From the Worldwide Faith News archives

ACNS3560 Archaeological find may change history of faith in

From "Anglican Communion News Service" <>
Date Tue, 26 Aug 2003 15:29:31 +0100

ACNS 3560     |     ENGLAND	|     26 AUGUST 2003 

Archaeological find may change history of faith in Portsmouth

[ACNS source: Diocese of Portsmouth] Christianity in Portsmouth may be
500 years older than was first thought. A discovery at a city church may
persuade historians to re-write the story of how faith spread across the
south coast of England.

Preliminary archaeological investigations suggest there may be a Saxon
church dating from the seventh century under St Mary's Church in
Fratton. Experts already knew there was a Norman church from the 12th
century under the existing building - the earliest known church site in
the city. This latest find suggests the site could have been the cradle
for Christianity in Portsmouth 500 years earlier than that.

Church leaders now hope the find will help them develop the site for use
in the future. An ambitious four-year plan to provide better facilities
for the community has now been unveiled, including re-developing the
tower, organ and worship area.

The church will be holding an open day between 10am and 2pm on 13
September to show people the archaeological findings, give them a chance
to dig for themselves in a mock-archaeological display, and explain the
re-development work. Visitors can also climb the tower to enjoy views of
the city, and examine old marriage and other registers.

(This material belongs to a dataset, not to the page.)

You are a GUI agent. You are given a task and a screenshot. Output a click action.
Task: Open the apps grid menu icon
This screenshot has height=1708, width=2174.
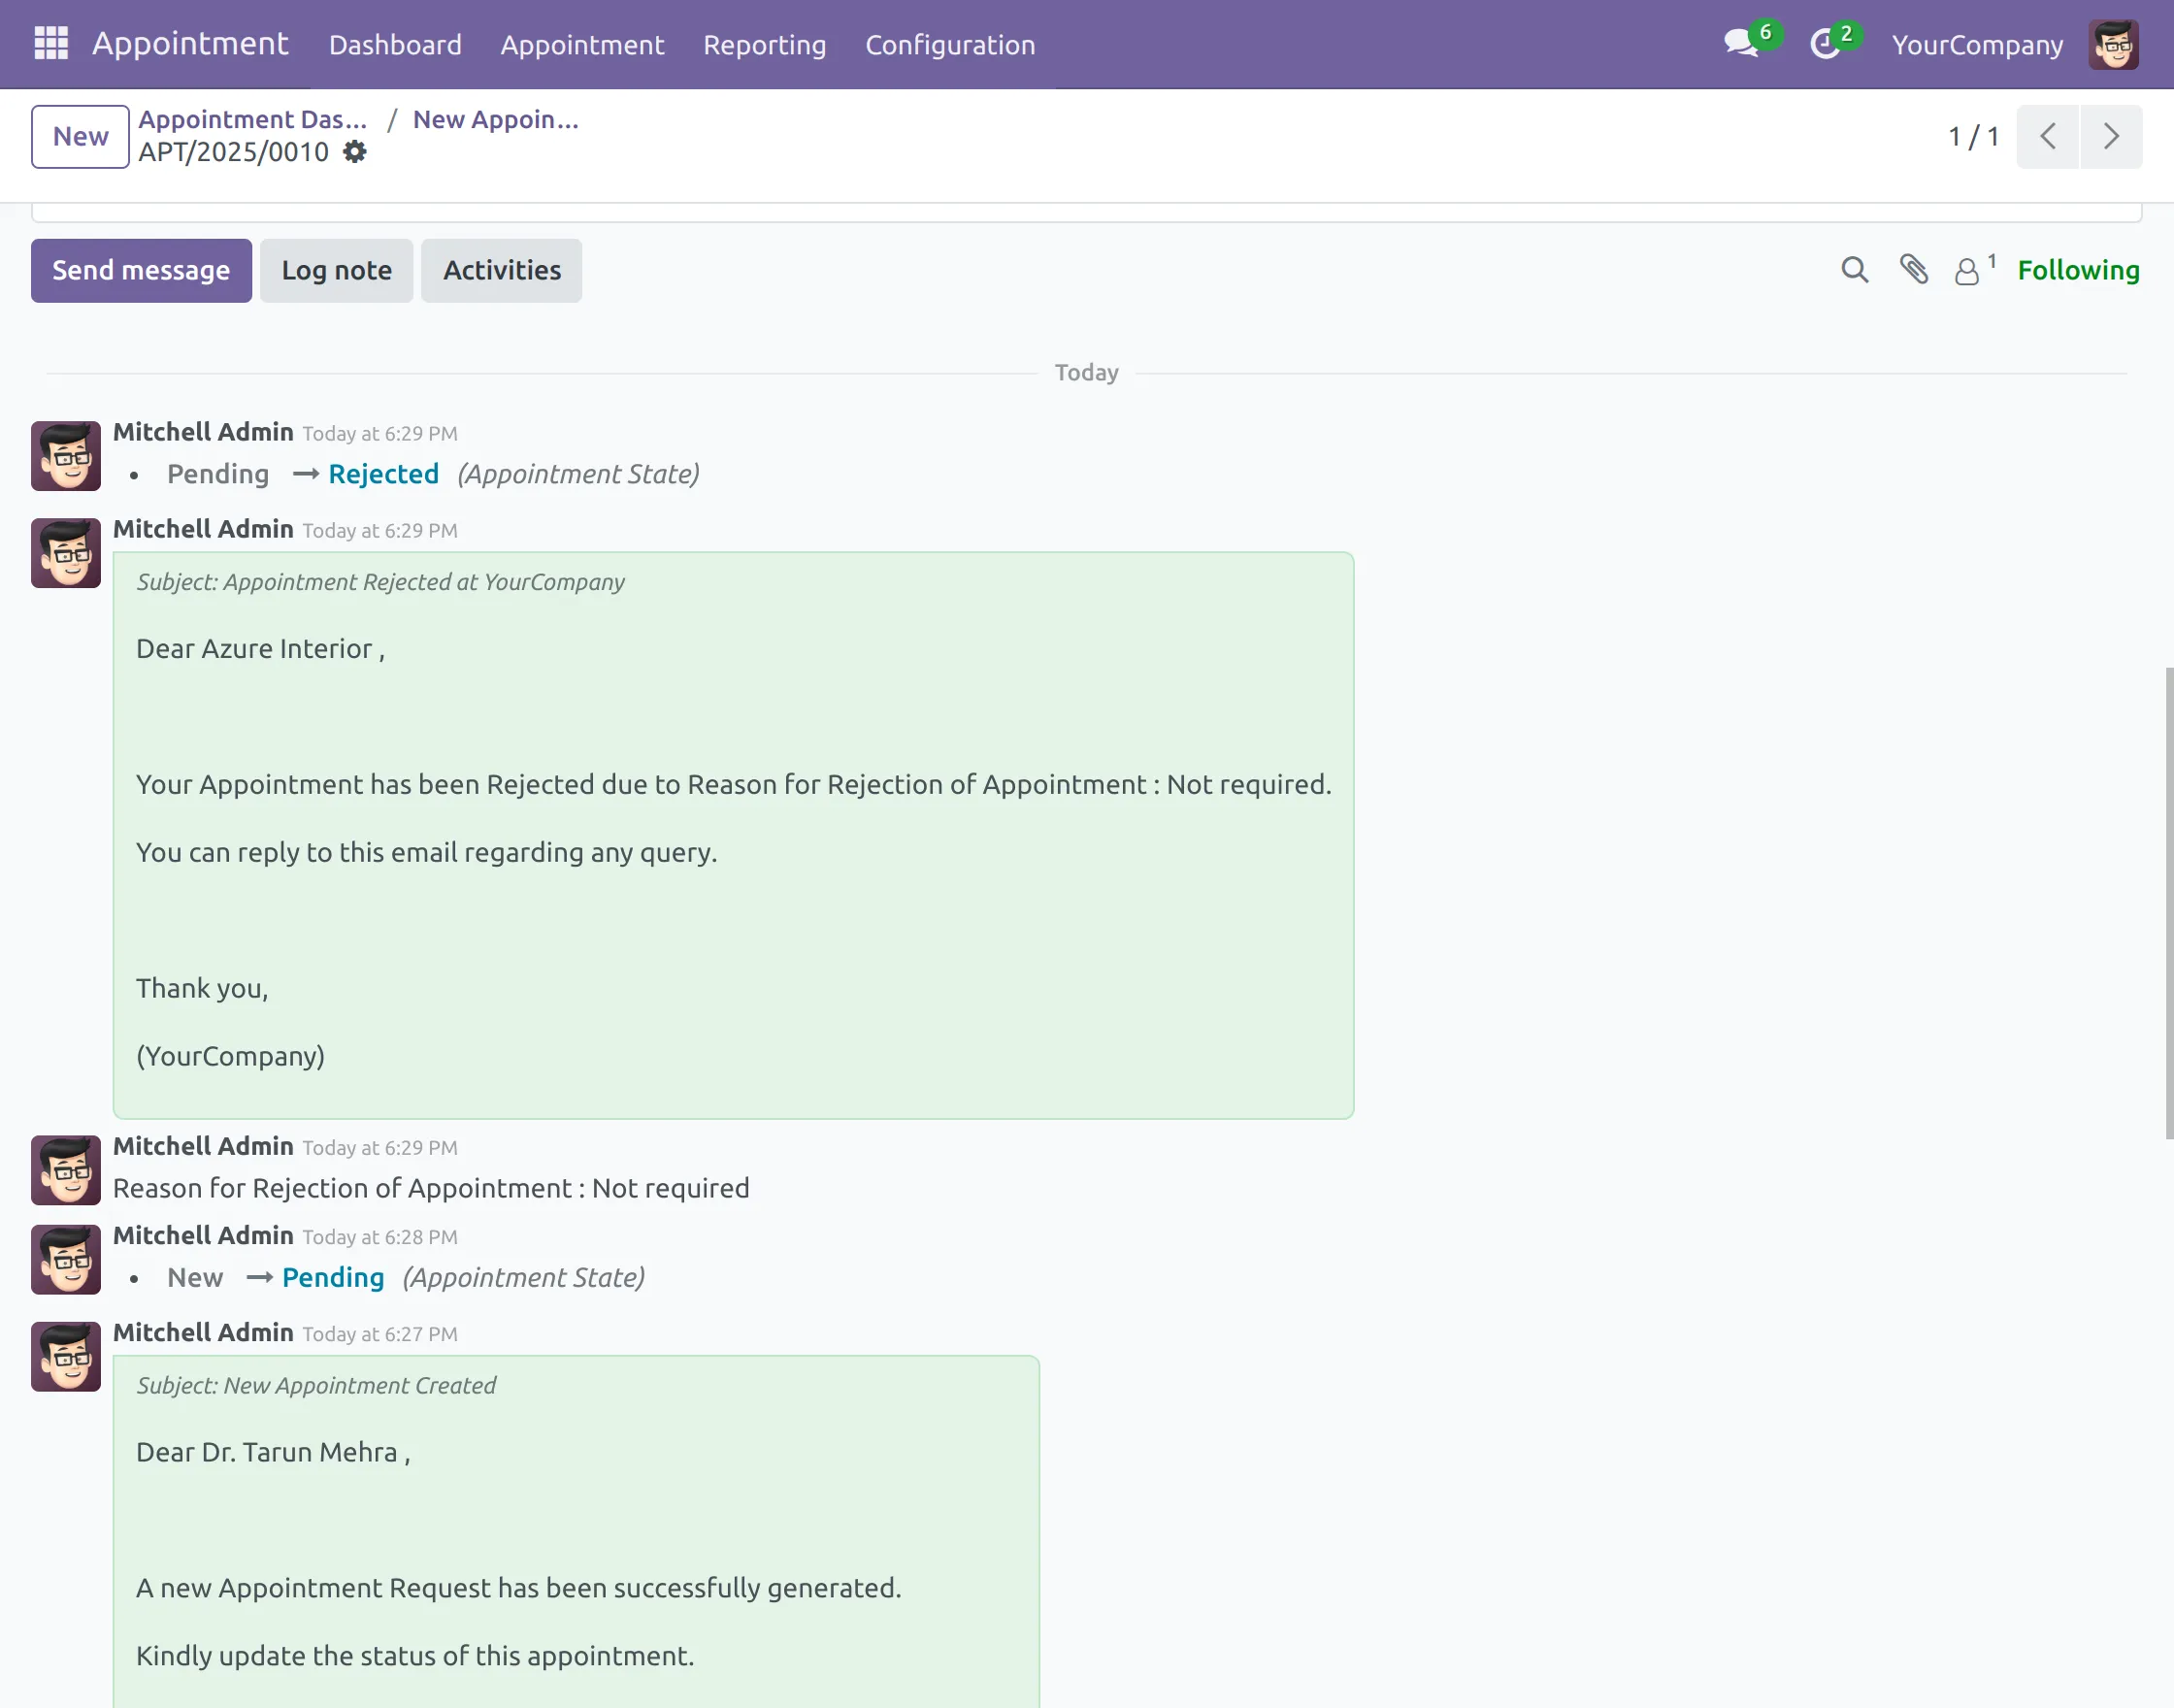click(x=50, y=43)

Archaeologist Kate Longcliffe, a member of the St Mary's congregation,
dug a trial trench at the north side of the church and then used
sophisticated radar equipment to find out what was under the existing
Victorian building.

Studies of the archives have shown previous churches on the site. Each
of these buildings has been confirmed by the ground radar equipment
including a mid-Victorian one 50cm below the existing floor and a
post-Norman church 90cm below the present floor level. To everyone's
surprise the radar found another structure at a depth of 1.5m below the
existing floor, which would indicate an earlier building on the site.